Prosecutor Juan Martinez previously seized on multiple lies Arias told Samuels throughout the process of his evaluation, at one point getting the psychologist to acknowledge that he should have re-administered at least one test he used to come to his PTSD diagnosis. Martinez questioned how Samuels could have come to any definitive conclusion for a diagnosis based upon Arias' lies.
Samuels insisted his diagnosis was accurate.
"The process of forming a diagnosis is not a simple process," Samuels testified Wednesday. "The fact is that it's necessary to obtain information from as many different sources as you can."
Arias faces a possible death sentence if convicted of first-degree murder in the June 2008 death of Travis Alexander in his suburban Phoenix home. Authorities say she planned the attack in a jealous rage. Arias initially told authorities she had nothing to do with it then blamed it on masked intruders. Two years after her arrest, she said it was self-defense.
Defense attorney Jennifer Willmott spent much of Wednesday questioning Samuels about his testing procedures. When Samuels initially began his evaluation of Arias, she was sticking to the intruder story.
Willmott went over each question and Arias' answers with Samuels.
"Did she think her life was in danger?" Willmott read.
"Yes," Samuels replied, reading Arias' answer.
"Did she feel helpless?" Willmott asked.
"Yes," Samuels said, explaining later that his diagnosis would have remained unchanged whether Arias was responding to the questions still telling the intruder story or claiming self-defense.
"If the answers remained yes before and yes after, would it have changed the score at all?" Willmott asked.
"No," Samuels said.
He said Arias also answered "no" to a question about whether she was having nightmares.
"This is a score where you could exaggerate if your intent was to skew the score in your favor," Samuels said.

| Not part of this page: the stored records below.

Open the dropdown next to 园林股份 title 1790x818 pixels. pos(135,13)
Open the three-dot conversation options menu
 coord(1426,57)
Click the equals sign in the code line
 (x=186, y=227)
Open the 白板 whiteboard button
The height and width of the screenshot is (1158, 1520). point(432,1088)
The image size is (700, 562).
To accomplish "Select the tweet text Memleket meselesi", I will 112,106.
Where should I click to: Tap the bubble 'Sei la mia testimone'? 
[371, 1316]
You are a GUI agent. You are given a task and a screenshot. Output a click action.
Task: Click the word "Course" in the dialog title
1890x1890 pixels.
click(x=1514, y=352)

He said the PTSD test was merely one tool used to come to his diagnosis.
"I based the information primarily on my interviews, the crime scene photographs and descriptions, interviews with family members, police reports, emails, text messages and the psychological tests," Samuels said.
Martinez had also questioned Samuels' credibility, accusing him of blurring the line between objective observer and therapist when he bought Arias a self-help book about building self-esteem.
Samuels denied the accusation.
"Is there ever blurring of the lines between evaluator and therapist?" Willmott asked.
"There should not be," Samuels replied, explaining that sending Arias the book is not considered therapy.
Later Wednesday, the judge was set to pose juror questions to Samuels, something allowed in Arizona criminal trials.
Alexander suffered nearly 30 knife wounds, was shot in the head and had his throat slit before Arias dragged his body into his shower.
Arias spent 18 days on the witness stand during which she described her abusive childhood, cheating boyfriends, dead-end jobs, a shocking sexual relationship with Alexander, and her contention that he had grown physically abusive in the months leading to his death.
She said she recalls Alexander attacking her in a fury and said she ran into his closet to retrieve a gun he kept on a shelf and fired in self-defense but has no memory of stabbing him.
She has acknowledged trying to clean the scene of the killing, dumping the gun in the desert and working on an alibi in an attempt to avoid suspicion. She said she was too scared and ashamed to tell the truth.
None of Arias' allegations of Alexander's violence, that he owned a gun and had sexual desires for boys, has been corroborated by witnesses or evidence. She has acknowledged lying repeatedly but insists she is telling the truth now.